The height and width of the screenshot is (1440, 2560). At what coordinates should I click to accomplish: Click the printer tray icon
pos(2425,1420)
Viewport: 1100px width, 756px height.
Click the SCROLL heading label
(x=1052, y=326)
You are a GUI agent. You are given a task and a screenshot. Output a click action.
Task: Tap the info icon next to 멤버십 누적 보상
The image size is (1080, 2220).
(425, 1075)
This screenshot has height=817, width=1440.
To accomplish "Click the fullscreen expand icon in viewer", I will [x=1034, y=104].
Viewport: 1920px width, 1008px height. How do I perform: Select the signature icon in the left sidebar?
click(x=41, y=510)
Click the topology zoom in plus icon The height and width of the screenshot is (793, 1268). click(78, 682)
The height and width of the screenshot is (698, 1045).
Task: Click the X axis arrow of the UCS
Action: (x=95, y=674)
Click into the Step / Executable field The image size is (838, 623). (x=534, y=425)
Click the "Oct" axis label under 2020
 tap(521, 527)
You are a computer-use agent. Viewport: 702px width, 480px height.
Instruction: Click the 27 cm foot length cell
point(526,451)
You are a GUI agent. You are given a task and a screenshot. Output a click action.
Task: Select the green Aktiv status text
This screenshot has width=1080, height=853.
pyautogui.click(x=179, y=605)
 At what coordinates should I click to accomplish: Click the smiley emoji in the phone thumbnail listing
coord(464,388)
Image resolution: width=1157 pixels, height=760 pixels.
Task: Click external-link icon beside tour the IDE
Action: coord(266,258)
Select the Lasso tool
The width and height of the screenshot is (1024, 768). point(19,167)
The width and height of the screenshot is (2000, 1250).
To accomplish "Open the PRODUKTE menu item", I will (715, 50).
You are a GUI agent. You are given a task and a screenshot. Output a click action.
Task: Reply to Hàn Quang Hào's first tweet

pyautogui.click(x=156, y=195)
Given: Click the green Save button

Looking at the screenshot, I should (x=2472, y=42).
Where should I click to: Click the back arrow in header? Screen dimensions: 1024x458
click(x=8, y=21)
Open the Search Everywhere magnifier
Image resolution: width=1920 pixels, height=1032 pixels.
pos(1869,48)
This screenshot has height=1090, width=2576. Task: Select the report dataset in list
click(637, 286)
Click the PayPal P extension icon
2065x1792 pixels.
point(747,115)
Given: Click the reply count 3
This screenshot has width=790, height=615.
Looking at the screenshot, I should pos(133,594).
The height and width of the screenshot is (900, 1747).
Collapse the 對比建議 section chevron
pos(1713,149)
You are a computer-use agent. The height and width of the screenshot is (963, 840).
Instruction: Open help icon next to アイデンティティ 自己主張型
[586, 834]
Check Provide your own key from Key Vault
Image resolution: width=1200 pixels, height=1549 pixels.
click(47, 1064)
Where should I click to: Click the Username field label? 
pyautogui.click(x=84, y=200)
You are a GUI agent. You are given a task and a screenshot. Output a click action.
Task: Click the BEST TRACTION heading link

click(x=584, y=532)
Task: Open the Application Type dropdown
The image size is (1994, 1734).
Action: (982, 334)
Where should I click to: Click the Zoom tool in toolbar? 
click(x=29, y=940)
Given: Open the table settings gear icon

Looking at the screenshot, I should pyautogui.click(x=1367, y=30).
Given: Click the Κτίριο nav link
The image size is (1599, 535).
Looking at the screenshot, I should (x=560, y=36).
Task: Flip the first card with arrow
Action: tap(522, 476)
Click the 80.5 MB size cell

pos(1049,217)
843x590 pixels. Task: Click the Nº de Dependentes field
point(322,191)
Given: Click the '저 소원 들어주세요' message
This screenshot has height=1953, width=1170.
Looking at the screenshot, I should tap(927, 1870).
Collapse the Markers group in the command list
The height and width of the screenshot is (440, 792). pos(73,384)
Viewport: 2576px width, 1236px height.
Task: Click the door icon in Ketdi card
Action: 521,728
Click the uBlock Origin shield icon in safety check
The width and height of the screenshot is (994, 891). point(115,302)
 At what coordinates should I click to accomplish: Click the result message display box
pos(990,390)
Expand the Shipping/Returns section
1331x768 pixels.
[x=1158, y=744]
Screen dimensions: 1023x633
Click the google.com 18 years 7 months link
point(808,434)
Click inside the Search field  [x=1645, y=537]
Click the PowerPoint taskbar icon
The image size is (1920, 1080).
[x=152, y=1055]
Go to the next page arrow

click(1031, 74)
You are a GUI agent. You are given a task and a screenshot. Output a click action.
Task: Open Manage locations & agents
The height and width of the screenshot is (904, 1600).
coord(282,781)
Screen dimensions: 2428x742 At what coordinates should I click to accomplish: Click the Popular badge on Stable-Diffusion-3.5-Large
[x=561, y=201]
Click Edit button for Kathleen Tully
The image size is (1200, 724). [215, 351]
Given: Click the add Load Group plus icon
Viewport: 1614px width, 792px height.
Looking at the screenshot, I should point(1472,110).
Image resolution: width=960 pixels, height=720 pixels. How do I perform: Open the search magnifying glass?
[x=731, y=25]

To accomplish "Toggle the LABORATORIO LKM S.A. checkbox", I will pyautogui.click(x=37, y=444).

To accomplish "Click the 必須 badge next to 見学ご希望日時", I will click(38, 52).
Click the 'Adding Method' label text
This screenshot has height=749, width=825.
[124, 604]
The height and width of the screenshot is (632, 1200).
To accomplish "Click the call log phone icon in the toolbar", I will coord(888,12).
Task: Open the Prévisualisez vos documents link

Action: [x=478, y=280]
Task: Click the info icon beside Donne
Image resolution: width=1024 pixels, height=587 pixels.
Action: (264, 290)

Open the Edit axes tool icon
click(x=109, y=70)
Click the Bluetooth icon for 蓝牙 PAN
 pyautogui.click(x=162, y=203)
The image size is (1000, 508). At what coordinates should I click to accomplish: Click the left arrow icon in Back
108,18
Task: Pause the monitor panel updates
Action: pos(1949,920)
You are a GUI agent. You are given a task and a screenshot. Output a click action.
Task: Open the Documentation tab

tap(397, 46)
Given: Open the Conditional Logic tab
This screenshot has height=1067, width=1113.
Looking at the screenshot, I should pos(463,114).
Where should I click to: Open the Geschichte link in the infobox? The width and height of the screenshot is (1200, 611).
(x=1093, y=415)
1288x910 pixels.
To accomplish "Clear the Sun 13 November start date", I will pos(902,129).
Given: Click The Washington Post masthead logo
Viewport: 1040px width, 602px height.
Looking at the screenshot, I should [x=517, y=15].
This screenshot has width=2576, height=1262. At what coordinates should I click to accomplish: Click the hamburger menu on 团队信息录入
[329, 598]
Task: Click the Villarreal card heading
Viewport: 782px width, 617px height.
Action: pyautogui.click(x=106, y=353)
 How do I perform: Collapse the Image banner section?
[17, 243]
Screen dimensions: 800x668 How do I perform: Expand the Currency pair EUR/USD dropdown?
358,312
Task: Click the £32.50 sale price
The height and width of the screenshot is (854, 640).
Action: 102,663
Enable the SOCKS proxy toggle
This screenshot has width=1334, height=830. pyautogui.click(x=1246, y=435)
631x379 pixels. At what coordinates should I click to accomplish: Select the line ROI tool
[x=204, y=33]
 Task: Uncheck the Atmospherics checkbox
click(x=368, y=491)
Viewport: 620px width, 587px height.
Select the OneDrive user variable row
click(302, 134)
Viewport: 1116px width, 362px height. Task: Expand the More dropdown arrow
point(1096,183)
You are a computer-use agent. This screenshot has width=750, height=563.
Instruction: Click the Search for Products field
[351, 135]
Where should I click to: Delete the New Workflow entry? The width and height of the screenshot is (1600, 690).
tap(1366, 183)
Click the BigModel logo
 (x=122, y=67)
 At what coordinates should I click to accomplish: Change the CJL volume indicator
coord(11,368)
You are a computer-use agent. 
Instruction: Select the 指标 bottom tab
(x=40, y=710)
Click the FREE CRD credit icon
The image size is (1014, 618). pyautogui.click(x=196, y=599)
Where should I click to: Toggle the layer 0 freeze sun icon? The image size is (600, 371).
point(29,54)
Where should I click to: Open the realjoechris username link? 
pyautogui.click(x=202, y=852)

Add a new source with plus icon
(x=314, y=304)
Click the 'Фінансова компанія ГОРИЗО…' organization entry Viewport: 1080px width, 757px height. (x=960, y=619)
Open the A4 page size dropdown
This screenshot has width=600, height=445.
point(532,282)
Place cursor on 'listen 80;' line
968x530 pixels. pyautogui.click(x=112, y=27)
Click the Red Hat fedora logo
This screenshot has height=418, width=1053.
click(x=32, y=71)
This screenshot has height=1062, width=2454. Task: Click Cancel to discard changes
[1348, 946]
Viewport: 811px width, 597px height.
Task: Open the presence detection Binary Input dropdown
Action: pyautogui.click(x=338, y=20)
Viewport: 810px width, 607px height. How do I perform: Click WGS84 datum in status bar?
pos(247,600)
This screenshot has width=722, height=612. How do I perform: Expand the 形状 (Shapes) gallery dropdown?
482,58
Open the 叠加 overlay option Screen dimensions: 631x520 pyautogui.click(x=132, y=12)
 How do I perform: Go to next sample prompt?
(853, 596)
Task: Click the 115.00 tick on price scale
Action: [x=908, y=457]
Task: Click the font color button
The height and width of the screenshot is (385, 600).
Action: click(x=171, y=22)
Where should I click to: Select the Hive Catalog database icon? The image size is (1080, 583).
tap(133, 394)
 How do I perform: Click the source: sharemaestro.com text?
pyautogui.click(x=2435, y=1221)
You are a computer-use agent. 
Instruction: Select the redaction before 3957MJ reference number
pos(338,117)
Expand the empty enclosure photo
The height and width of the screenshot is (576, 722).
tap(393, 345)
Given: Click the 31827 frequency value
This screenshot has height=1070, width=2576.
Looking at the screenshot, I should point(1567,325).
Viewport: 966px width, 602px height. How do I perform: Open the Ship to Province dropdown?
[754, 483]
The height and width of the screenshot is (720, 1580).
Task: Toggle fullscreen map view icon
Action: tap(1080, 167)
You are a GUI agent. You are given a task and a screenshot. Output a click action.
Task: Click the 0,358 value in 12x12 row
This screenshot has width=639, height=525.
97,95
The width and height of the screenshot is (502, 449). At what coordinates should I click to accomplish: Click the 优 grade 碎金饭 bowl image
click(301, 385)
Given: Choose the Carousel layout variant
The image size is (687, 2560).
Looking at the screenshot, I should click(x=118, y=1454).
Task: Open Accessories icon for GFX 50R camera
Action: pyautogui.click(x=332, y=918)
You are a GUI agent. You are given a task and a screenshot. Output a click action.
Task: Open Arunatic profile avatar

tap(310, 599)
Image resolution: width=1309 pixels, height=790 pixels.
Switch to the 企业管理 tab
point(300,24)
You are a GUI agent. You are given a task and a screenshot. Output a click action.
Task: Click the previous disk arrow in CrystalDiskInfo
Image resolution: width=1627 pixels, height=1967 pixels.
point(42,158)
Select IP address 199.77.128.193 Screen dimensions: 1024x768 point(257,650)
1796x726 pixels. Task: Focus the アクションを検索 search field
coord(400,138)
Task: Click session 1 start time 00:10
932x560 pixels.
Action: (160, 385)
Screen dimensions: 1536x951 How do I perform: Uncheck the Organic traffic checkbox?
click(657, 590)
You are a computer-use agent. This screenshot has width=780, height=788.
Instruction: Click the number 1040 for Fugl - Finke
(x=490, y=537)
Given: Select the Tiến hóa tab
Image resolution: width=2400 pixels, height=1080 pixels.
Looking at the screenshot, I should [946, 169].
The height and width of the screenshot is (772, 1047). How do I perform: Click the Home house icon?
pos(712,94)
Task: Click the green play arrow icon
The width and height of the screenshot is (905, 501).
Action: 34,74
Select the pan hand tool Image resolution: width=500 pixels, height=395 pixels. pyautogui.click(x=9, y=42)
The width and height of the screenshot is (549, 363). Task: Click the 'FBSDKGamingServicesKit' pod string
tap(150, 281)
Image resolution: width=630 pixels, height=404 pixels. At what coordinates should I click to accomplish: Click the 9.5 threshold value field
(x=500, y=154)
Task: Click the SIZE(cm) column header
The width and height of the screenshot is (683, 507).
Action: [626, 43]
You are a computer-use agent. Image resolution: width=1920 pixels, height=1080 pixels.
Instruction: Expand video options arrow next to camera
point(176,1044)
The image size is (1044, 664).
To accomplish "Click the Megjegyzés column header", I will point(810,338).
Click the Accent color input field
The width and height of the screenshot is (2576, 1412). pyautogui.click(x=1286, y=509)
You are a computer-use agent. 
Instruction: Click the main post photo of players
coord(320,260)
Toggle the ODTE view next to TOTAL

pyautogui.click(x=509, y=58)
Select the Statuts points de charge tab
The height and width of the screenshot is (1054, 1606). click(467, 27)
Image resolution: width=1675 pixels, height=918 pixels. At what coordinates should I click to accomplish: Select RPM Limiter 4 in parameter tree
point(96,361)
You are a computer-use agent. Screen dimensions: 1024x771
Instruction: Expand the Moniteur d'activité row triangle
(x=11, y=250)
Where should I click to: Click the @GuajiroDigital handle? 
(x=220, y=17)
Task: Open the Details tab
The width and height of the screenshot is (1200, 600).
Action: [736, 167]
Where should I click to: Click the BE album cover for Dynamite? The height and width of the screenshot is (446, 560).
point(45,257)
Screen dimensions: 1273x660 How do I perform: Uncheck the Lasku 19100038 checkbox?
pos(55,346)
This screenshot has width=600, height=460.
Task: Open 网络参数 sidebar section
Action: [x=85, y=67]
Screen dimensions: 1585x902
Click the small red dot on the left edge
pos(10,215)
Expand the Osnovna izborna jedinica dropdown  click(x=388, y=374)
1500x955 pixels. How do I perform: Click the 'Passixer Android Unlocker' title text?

════════════════

■ What you should do
Repeat every line from the start of the records through the line containing "click(x=41, y=510)", inclusive, with the requests unchanged, and scale each coordinate in the answers by 2.35, rounding to whole numbers with halves rounded up. Give only those lines.

■ Solution below
The height and width of the screenshot is (1440, 2560). At what coordinates should I click to accomplish: Click the printer tray icon
pos(5699,3337)
Viewport: 1100px width, 756px height.
Click the SCROLL heading label
(x=2472, y=766)
You are a GUI agent. You are given a task and a screenshot. Output a click action.
Task: Tap the info icon next to 멤버십 누적 보상
The image size is (1080, 2220).
(999, 2526)
This screenshot has height=817, width=1440.
To accomplish "Click the fullscreen expand icon in viewer", I will [x=2430, y=244].
Viewport: 1920px width, 1008px height. How do I perform: Select the signature icon in the left sidebar?
click(x=96, y=1199)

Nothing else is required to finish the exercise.